Work instructions
Search the data for the word "Blue" and copy every line where it occurs.

Stored items
Content starts

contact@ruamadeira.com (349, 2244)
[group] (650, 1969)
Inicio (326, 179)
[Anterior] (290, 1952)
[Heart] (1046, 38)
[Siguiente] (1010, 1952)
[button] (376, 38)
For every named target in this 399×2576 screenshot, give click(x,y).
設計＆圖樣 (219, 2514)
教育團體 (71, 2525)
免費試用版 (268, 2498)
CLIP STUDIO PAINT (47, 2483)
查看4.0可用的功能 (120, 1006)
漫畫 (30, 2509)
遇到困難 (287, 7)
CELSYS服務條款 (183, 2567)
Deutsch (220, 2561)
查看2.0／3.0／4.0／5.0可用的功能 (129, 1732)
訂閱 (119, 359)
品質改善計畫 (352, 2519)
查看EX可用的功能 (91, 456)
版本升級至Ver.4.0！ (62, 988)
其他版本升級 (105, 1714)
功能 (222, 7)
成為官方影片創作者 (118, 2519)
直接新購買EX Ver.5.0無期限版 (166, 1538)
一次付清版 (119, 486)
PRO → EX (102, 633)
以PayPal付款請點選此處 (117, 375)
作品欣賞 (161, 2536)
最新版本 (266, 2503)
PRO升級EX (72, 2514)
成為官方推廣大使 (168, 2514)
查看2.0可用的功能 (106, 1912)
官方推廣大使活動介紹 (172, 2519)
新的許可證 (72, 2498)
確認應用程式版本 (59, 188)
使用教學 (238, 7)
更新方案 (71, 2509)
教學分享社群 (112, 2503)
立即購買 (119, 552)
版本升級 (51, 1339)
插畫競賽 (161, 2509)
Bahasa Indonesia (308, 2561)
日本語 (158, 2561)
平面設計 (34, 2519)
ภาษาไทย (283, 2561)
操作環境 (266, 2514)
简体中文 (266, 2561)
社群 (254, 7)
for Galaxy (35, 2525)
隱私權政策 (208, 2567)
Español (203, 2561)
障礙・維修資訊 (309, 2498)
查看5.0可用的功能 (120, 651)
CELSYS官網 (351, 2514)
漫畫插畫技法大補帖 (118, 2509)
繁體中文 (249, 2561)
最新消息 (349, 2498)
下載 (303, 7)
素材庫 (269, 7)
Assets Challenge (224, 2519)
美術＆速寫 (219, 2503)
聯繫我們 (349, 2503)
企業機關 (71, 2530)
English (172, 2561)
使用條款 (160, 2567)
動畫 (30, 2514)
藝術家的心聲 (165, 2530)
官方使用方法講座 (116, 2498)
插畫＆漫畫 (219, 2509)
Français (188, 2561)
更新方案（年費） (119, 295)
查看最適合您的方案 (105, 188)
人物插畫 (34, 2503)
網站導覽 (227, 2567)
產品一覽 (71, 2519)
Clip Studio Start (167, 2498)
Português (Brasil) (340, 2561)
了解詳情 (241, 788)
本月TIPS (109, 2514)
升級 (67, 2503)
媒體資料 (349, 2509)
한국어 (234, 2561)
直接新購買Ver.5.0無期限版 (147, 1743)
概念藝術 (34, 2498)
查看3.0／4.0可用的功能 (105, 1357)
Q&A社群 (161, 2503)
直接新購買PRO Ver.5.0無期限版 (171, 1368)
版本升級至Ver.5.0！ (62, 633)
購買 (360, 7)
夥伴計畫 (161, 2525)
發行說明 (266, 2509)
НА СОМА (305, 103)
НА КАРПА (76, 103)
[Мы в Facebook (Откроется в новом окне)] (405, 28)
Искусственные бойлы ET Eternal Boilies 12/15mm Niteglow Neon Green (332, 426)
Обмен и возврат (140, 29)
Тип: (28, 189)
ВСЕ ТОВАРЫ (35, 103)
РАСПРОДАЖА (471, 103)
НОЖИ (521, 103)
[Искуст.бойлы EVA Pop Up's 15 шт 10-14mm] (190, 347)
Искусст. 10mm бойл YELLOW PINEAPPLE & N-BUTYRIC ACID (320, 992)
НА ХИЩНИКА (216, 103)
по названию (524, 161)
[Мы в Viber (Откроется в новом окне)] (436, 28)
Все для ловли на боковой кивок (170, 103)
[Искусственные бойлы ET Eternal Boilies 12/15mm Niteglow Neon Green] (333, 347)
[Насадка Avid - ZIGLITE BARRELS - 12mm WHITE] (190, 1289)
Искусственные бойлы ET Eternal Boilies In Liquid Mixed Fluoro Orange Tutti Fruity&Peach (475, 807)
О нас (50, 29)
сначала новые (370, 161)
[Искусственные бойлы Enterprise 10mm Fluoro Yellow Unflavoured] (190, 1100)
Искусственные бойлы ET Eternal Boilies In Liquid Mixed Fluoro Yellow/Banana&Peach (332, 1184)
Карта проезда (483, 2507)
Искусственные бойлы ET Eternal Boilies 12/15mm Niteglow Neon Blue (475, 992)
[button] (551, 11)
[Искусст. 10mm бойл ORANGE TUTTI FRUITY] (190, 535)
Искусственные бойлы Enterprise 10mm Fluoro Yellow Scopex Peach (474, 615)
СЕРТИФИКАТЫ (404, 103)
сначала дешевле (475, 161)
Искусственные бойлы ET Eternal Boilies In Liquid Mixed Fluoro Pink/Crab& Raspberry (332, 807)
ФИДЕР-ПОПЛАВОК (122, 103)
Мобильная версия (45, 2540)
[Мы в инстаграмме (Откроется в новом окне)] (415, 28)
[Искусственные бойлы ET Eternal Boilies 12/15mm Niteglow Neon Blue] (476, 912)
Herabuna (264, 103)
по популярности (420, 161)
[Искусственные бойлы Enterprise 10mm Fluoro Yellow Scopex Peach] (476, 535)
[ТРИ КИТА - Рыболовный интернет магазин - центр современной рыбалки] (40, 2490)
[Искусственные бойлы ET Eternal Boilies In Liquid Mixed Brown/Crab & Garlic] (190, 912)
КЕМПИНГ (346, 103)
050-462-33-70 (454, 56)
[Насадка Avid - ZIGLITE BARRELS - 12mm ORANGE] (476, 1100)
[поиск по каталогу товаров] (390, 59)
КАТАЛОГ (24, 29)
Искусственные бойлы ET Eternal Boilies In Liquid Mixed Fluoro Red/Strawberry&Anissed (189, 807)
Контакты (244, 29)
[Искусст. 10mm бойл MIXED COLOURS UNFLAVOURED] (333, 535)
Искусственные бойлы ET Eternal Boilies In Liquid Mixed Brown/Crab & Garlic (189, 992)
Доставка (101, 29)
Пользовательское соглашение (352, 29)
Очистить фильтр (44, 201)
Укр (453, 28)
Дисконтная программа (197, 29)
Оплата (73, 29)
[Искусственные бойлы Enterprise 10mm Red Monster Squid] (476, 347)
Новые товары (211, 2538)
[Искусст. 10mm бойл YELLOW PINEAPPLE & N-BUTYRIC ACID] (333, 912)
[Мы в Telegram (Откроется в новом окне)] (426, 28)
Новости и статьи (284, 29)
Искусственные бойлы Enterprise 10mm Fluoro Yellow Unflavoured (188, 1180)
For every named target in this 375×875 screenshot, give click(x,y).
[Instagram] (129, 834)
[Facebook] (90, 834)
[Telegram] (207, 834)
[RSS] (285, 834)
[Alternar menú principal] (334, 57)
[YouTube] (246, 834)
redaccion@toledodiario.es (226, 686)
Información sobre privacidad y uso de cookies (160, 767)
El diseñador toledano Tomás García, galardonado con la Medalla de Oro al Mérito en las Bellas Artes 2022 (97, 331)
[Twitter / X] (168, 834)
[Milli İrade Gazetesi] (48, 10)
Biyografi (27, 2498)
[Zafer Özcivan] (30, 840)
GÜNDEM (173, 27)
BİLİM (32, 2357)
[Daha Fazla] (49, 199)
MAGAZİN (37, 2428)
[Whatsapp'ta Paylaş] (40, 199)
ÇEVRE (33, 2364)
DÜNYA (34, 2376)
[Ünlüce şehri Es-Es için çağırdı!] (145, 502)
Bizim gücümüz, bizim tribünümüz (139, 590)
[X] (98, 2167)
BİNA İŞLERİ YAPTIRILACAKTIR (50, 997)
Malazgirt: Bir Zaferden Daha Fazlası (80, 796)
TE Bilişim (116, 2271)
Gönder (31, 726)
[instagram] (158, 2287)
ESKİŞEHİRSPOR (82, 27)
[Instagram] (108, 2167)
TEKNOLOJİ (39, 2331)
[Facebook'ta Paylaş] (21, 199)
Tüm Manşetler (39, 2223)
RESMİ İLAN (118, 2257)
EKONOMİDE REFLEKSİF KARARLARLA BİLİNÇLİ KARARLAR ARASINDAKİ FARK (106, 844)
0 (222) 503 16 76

Content ends

Task output
Искусственные бойлы ET Eternal Boilies 12/15mm Niteglow Neon Blue (475, 992)
[Искусственные бойлы ET Eternal Boilies 12/15mm Niteglow Neon Blue] (476, 912)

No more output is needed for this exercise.